Reproduce these records with every "icon" swapped for "button" and everything else unchanged, leaving out the pictures.

— Start —

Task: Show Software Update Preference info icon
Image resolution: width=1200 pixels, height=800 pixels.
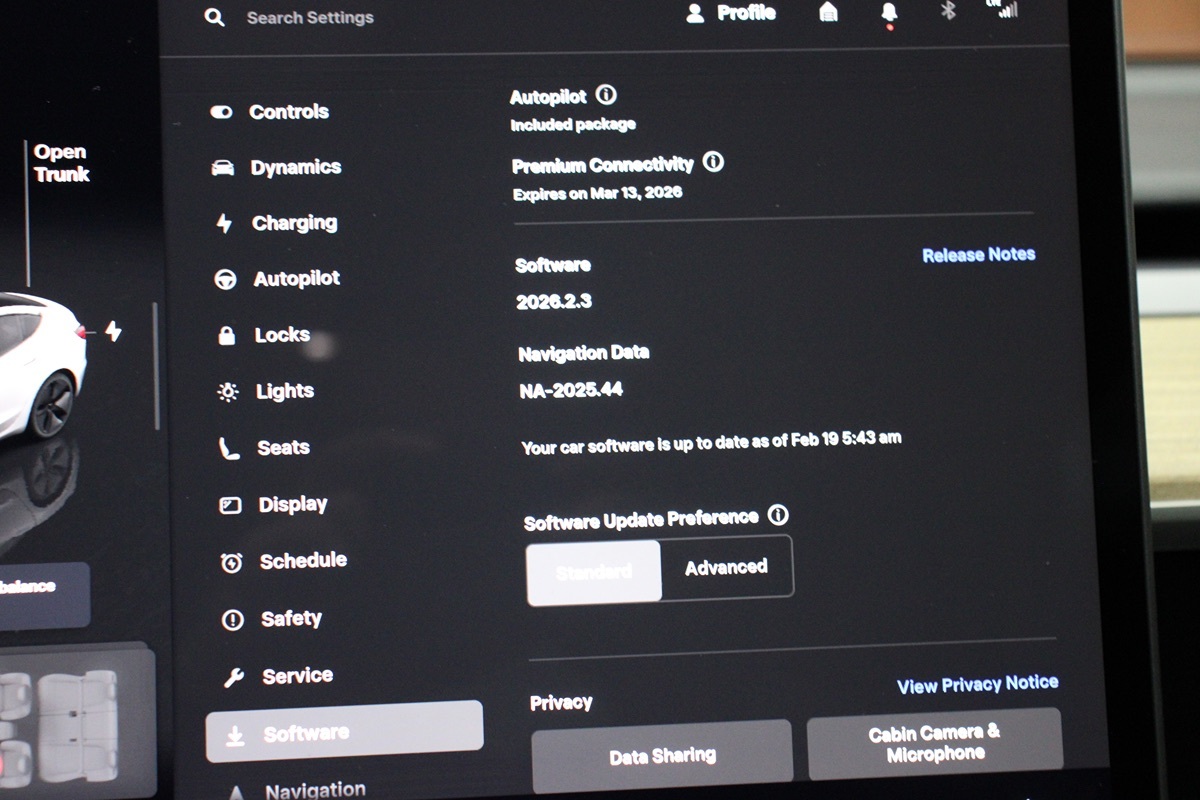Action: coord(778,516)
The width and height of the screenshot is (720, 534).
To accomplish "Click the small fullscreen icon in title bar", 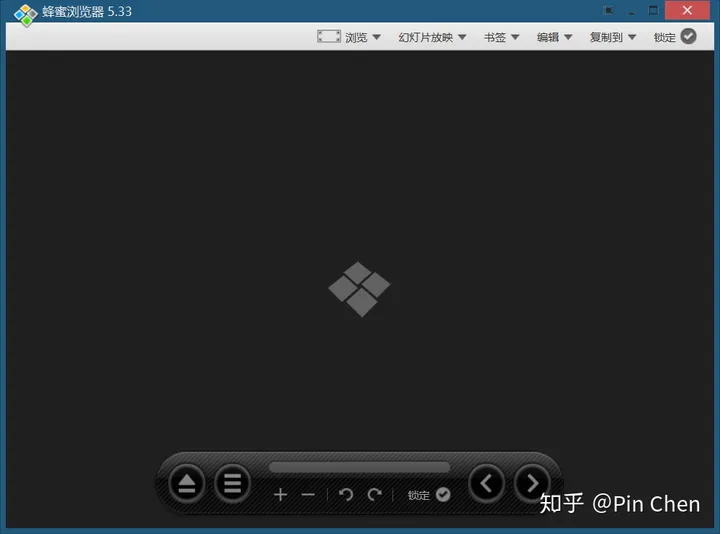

— End —

RESULT FOR THIS EXERCISE
Task: Show Software Update Preference info button
Image resolution: width=1200 pixels, height=800 pixels.
Action: coord(778,516)
The width and height of the screenshot is (720, 534).
To accomplish "Click the small fullscreen button in title bar", 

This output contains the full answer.